* START *

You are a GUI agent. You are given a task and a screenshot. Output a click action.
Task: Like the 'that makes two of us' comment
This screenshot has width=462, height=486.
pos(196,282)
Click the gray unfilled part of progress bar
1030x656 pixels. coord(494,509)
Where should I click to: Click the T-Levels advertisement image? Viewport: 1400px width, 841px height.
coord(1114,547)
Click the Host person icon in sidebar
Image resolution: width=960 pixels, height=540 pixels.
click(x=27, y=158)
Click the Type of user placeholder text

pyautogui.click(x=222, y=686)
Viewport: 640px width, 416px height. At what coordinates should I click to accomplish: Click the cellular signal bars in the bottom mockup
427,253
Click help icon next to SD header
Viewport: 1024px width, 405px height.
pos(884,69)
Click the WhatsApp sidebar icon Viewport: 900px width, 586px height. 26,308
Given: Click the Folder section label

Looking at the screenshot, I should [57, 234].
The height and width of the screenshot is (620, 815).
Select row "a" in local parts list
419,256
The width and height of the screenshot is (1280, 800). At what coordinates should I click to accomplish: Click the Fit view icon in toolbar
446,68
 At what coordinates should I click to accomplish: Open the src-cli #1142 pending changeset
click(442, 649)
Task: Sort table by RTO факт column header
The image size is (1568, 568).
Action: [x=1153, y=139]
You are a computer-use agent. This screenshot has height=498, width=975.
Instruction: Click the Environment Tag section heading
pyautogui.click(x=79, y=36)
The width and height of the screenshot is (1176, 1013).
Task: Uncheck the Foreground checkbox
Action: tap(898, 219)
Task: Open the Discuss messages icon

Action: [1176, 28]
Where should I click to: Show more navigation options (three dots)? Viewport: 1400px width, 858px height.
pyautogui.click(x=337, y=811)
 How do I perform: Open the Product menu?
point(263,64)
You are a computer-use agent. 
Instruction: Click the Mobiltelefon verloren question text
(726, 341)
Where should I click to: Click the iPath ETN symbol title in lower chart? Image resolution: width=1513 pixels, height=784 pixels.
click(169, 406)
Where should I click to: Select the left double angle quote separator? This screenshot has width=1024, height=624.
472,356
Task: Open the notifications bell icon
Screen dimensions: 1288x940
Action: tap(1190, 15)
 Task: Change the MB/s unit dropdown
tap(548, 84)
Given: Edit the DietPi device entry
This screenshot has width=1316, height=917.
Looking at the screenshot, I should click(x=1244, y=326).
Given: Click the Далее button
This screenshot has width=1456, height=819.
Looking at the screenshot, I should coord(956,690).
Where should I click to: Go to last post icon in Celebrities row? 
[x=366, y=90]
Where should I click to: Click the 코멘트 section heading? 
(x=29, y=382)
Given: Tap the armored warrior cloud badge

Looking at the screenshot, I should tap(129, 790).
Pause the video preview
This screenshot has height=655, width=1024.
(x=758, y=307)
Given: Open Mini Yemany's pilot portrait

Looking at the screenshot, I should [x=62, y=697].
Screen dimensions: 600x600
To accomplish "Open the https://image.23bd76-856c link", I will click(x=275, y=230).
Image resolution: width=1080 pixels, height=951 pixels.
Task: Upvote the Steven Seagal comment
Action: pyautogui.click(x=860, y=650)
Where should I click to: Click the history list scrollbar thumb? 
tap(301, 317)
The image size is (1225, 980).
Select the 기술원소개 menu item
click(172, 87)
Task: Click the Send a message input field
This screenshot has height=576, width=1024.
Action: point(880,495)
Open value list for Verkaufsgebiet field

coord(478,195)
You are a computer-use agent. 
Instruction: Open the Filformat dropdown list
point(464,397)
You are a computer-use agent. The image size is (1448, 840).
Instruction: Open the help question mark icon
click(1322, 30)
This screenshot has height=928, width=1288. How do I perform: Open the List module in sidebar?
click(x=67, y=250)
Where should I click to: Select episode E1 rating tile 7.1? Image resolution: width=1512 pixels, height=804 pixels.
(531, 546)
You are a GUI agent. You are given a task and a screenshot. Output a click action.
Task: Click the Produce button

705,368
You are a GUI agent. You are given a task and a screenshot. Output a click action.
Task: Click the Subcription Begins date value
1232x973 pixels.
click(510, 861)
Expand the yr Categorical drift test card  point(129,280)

* END *

Arrange the lines above as a numbered list, with the blank lines removed.

▸ WRITTEN SOLUTION
1. You are a GUI agent. You are given a task and a screenshot. Output a click action.
2. Task: Like the 'that makes two of us' comment
3. This screenshot has width=462, height=486.
4. pos(196,282)
5. Click the gray unfilled part of progress bar
6. 1030x656 pixels. coord(494,509)
7. Where should I click to: Click the T-Levels advertisement image? Viewport: 1400px width, 841px height.
8. coord(1114,547)
9. Click the Host person icon in sidebar
10. Image resolution: width=960 pixels, height=540 pixels.
11. click(x=27, y=158)
12. Click the Type of user placeholder text
13. pyautogui.click(x=222, y=686)
14. Viewport: 640px width, 416px height. At what coordinates should I click to accomplish: Click the cellular signal bars in the bottom mockup
15. 427,253
16. Click help icon next to SD header
17. Viewport: 1024px width, 405px height.
18. pos(884,69)
19. Click the WhatsApp sidebar icon Viewport: 900px width, 586px height. 26,308
20. Given: Click the Folder section label
21. Looking at the screenshot, I should [57, 234].
22. The height and width of the screenshot is (620, 815).
23. Select row "a" in local parts list
24. 419,256
25. The width and height of the screenshot is (1280, 800). At what coordinates should I click to accomplish: Click the Fit view icon in toolbar
26. 446,68
27.  At what coordinates should I click to accomplish: Open the src-cli #1142 pending changeset
28. click(442, 649)
29. Task: Sort table by RTO факт column header
30. The image size is (1568, 568).
31. Action: [x=1153, y=139]
32. You are a computer-use agent. This screenshot has height=498, width=975.
33. Instruction: Click the Environment Tag section heading
34. pyautogui.click(x=79, y=36)
35. The width and height of the screenshot is (1176, 1013).
36. Task: Uncheck the Foreground checkbox
37. Action: tap(898, 219)
38. Task: Open the Discuss messages icon
39. Action: [1176, 28]
40. Where should I click to: Show more navigation options (three dots)? Viewport: 1400px width, 858px height.
41. pyautogui.click(x=337, y=811)
42.  How do I perform: Open the Product menu?
43. point(263,64)
44. You are a computer-use agent. 
45. Instruction: Click the Mobiltelefon verloren question text
46. (726, 341)
47. Where should I click to: Click the iPath ETN symbol title in lower chart? Image resolution: width=1513 pixels, height=784 pixels.
48. click(169, 406)
49. Where should I click to: Select the left double angle quote separator? This screenshot has width=1024, height=624.
50. 472,356
51. Task: Open the notifications bell icon
52. Screen dimensions: 1288x940
53. Action: tap(1190, 15)
54.  Task: Change the MB/s unit dropdown
55. tap(548, 84)
56. Given: Edit the DietPi device entry
57. This screenshot has width=1316, height=917.
58. Looking at the screenshot, I should click(x=1244, y=326).
59. Given: Click the Далее button
60. This screenshot has width=1456, height=819.
61. Looking at the screenshot, I should coord(956,690).
62. Where should I click to: Go to last post icon in Celebrities row? 
63. [x=366, y=90]
64. Where should I click to: Click the 코멘트 section heading? 
65. (x=29, y=382)
66. Given: Tap the armored warrior cloud badge
67. Looking at the screenshot, I should tap(129, 790).
68. Pause the video preview
69. This screenshot has height=655, width=1024.
70. (x=758, y=307)
71. Given: Open Mini Yemany's pilot portrait
72. Looking at the screenshot, I should [x=62, y=697].
73. Screen dimensions: 600x600
74. To accomplish "Open the https://image.23bd76-856c link", I will click(x=275, y=230).
75. Image resolution: width=1080 pixels, height=951 pixels.
76. Task: Upvote the Steven Seagal comment
77. Action: pyautogui.click(x=860, y=650)
78. Where should I click to: Click the history list scrollbar thumb? 
79. tap(301, 317)
80. The image size is (1225, 980).
81. Select the 기술원소개 menu item
82. click(172, 87)
83. Task: Click the Send a message input field
84. This screenshot has height=576, width=1024.
85. Action: point(880,495)
86. Open value list for Verkaufsgebiet field
87. coord(478,195)
88. You are a computer-use agent. 
89. Instruction: Open the Filformat dropdown list
90. point(464,397)
91. You are a computer-use agent. The image size is (1448, 840).
92. Instruction: Open the help question mark icon
93. click(1322, 30)
94. This screenshot has height=928, width=1288. How do I perform: Open the List module in sidebar?
95. click(x=67, y=250)
96. Where should I click to: Select episode E1 rating tile 7.1? Image resolution: width=1512 pixels, height=804 pixels.
97. (531, 546)
98. You are a GUI agent. You are given a task and a screenshot. Output a click action.
99. Task: Click the Produce button
100. 705,368
101. You are a GUI agent. You are given a task and a screenshot. Output a click action.
102. Task: Click the Subcription Begins date value
103. 1232x973 pixels.
104. click(510, 861)
105. Expand the yr Categorical drift test card  point(129,280)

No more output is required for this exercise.